WORK TASK:
Beginning at the line that contains "The image size", reproduce the entries below exactly, ending with the line that contains "Select Consultation Articles option". Omit each picture.

----- MATERIAL TO PROCESS

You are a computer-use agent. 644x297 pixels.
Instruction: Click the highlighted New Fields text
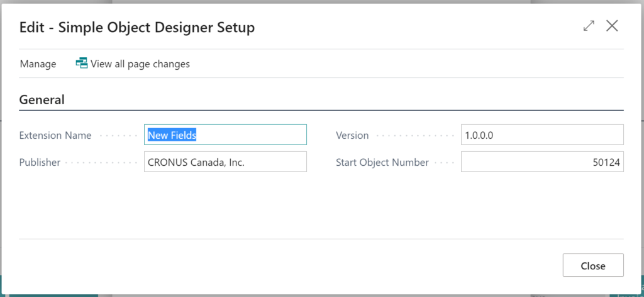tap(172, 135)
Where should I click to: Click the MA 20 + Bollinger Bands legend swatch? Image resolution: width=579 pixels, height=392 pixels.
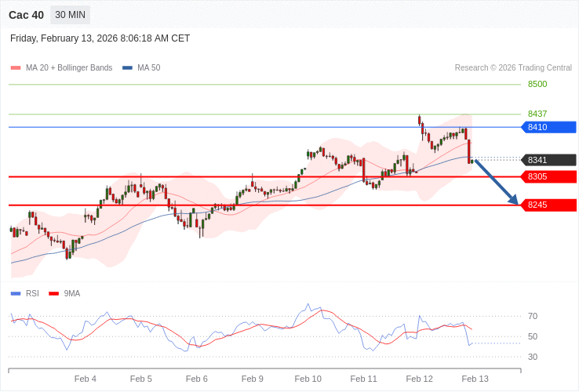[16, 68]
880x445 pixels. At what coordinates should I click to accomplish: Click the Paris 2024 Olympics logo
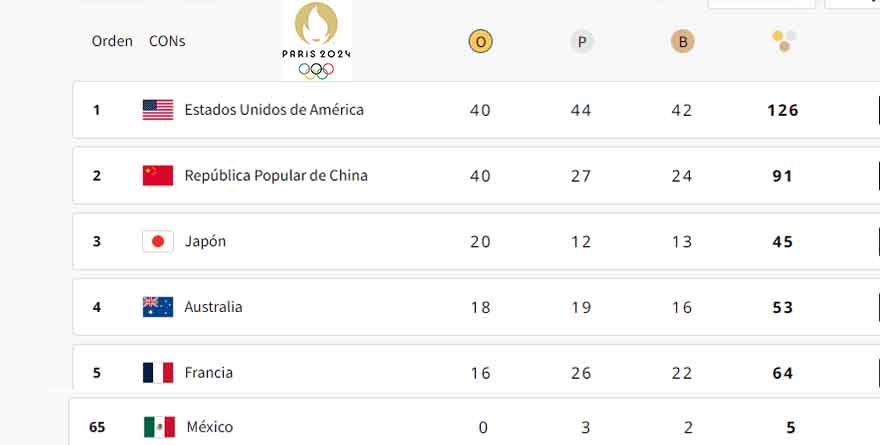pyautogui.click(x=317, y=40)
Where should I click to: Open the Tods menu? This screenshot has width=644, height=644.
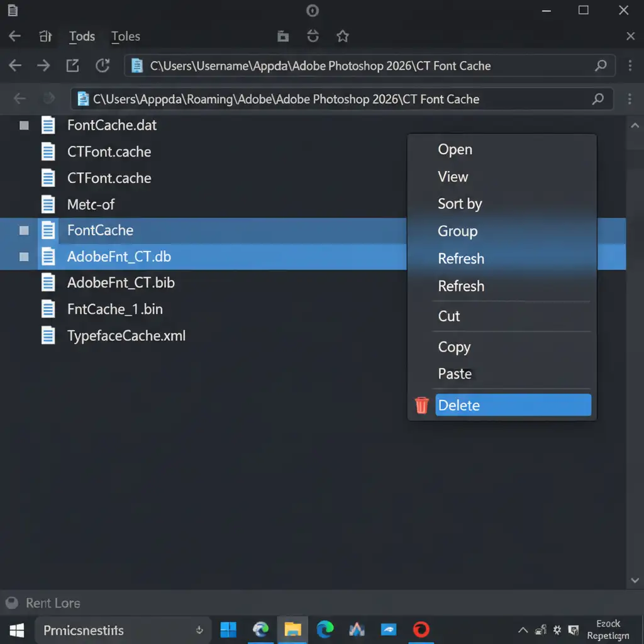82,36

----------
----- MATERIAL TO PROCESS

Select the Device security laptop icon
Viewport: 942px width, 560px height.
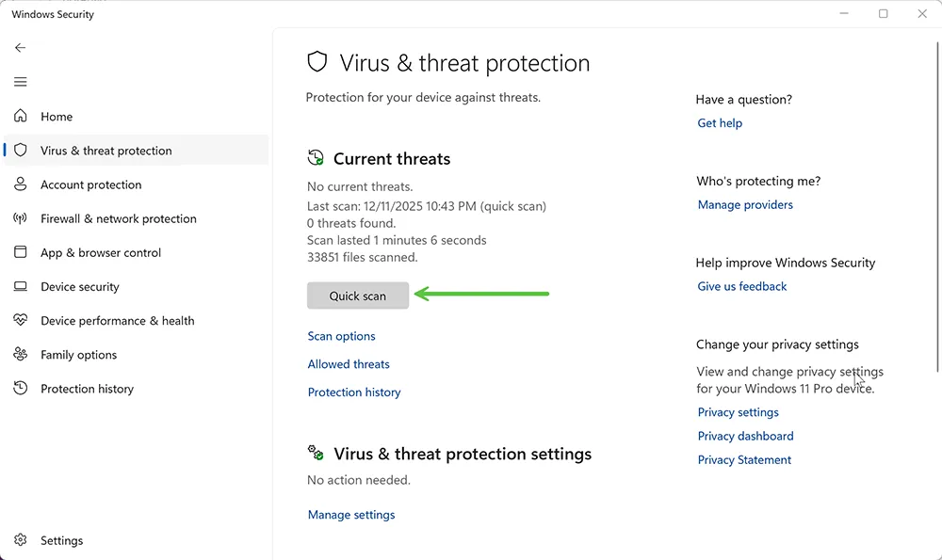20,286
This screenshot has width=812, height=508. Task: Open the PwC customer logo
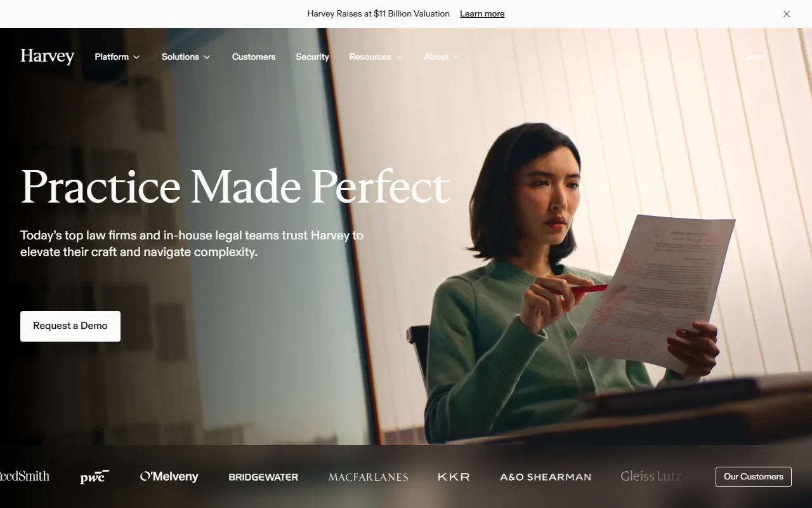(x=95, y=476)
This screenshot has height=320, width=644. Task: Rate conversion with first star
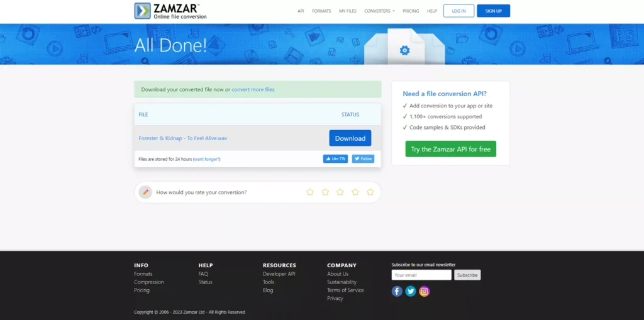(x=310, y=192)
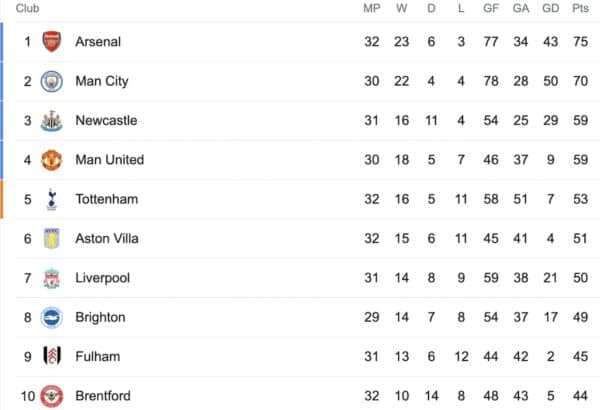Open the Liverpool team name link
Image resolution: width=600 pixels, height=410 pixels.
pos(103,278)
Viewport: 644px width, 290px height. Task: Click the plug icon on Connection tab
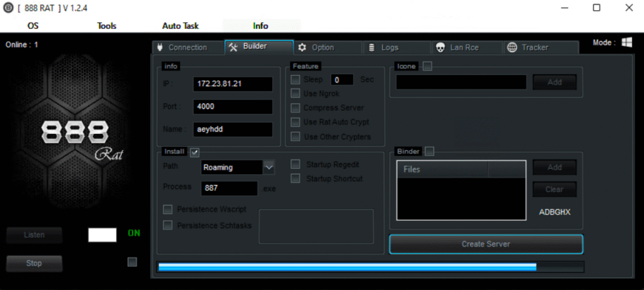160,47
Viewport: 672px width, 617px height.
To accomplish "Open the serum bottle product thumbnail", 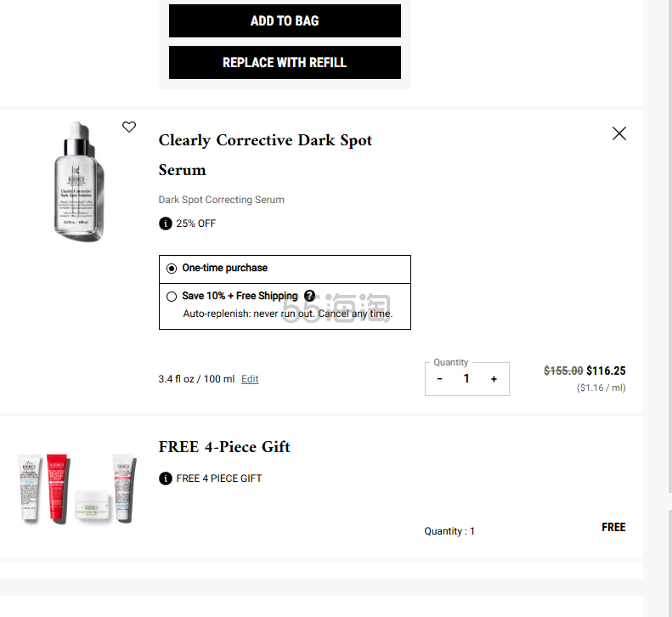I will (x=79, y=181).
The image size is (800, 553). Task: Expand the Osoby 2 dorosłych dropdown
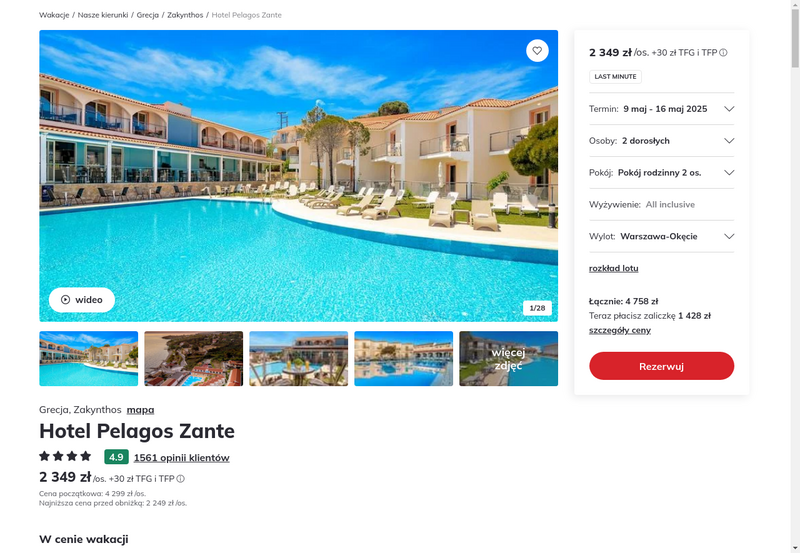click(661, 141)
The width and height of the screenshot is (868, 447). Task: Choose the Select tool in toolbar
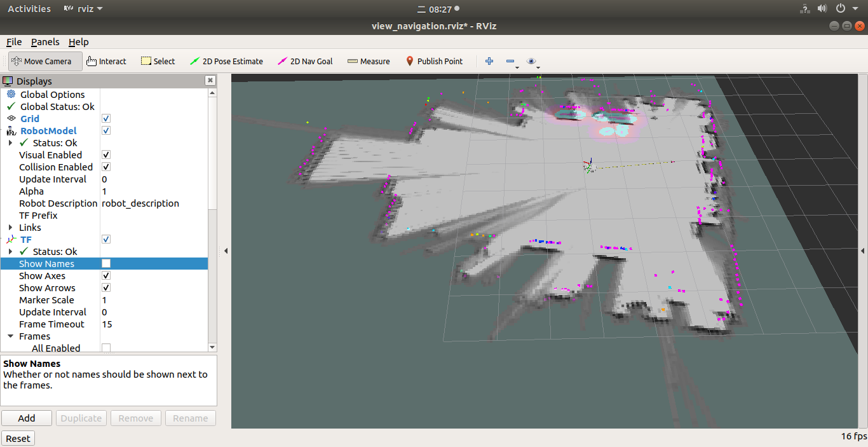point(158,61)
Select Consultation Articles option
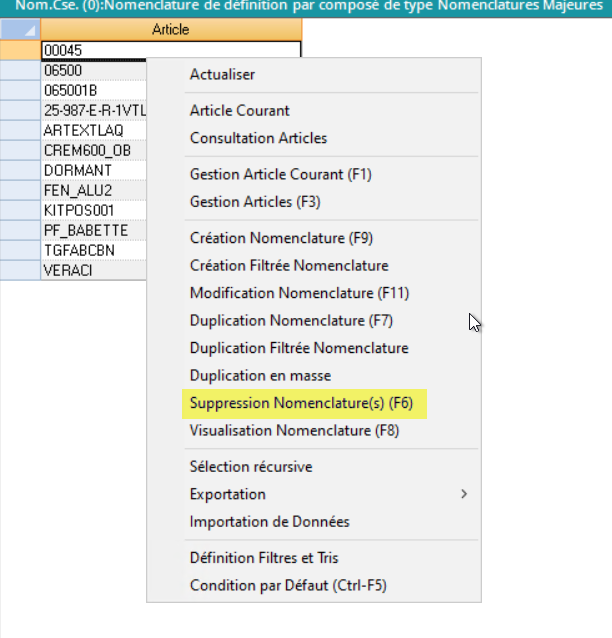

----------

RESPONSE TO THIS EXERCISE:
The image size is (800, 553). Task: Expand the Osoby 2 dorosłych dropdown
click(661, 141)
The width and height of the screenshot is (868, 447). Task: Choose the Select tool in toolbar
point(158,61)
Select Consultation Articles option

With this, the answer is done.